The dumbshit turned to look. I yanked the cap from a bottle of rubbing alcohol and splashed his wound, but good. Jimmy said mother, clenched his teeth and dropped back to his chair.

“If you were hurt serious, you’da bled all over my car.”

“It is serious. Fucker shot me.”

“Maybe. Looks like a movie bullet to me.” Starting with the rip in his thigh, I sliced his jeans open while he called me a choice name or two. “Best you not struggle while my knife’s this close to your nutsack.”

“The fuck’s a movie bullet?”

“One of those statistically mythical rounds, the kind that only hit your shoulder.”

“That’s my leg.”

“Or the leg.” I doused the wound with more alcohol and Jimmy twitched, then clamped himself still. “They never hit an artery and they never mushroom or fragment.

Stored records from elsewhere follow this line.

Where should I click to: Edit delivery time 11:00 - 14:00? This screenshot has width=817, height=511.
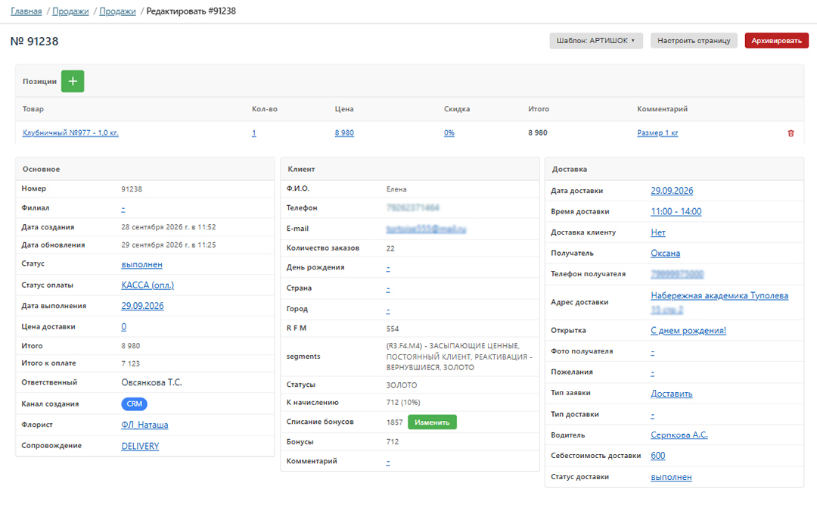point(676,212)
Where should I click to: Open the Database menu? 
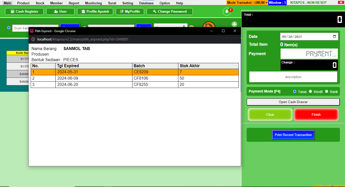coord(146,3)
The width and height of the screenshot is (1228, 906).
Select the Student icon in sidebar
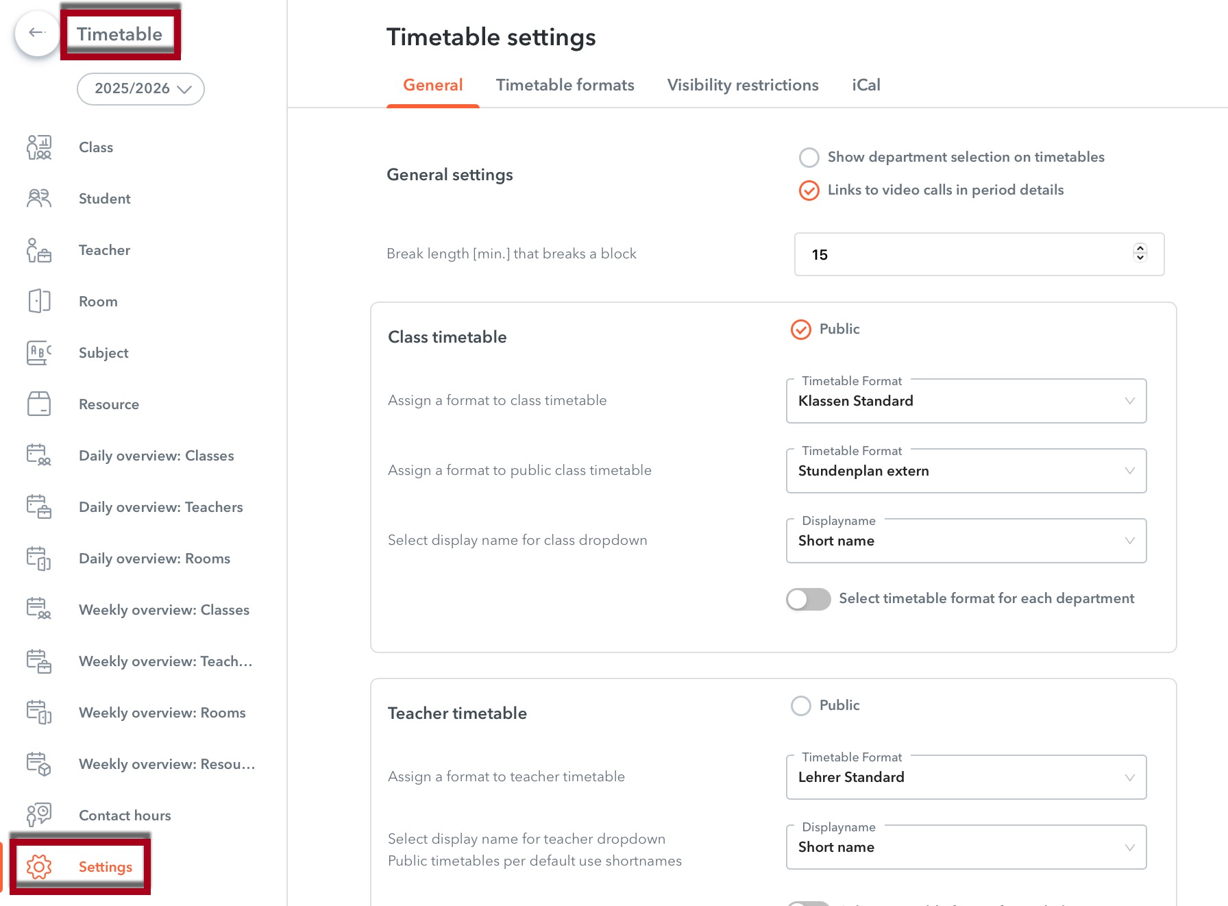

The kind of shit that only happens to heroes in movies while people in real life drop dead.”

“Or a guy drops dead ’cause the quack sewing ’im up decides to make a clever speech while his fucking blood pours down the drain.”

Nothing but a few slices in his skin and a wedge of glass that dropped out of his jeans. I decided against going gently with him, poking at his leg with a pair of needle-nosed pliers as I looked for errant shards.

“The guy fired at us from behind, genius. You cut yourself on some glass. Any ideas?”

“Your windshield.”

“This is from a mirror. You hit something when they chased you out of there.”

“I don’t remember. That sawed-off came out and I just ran. Crashed through all kinds of shit.”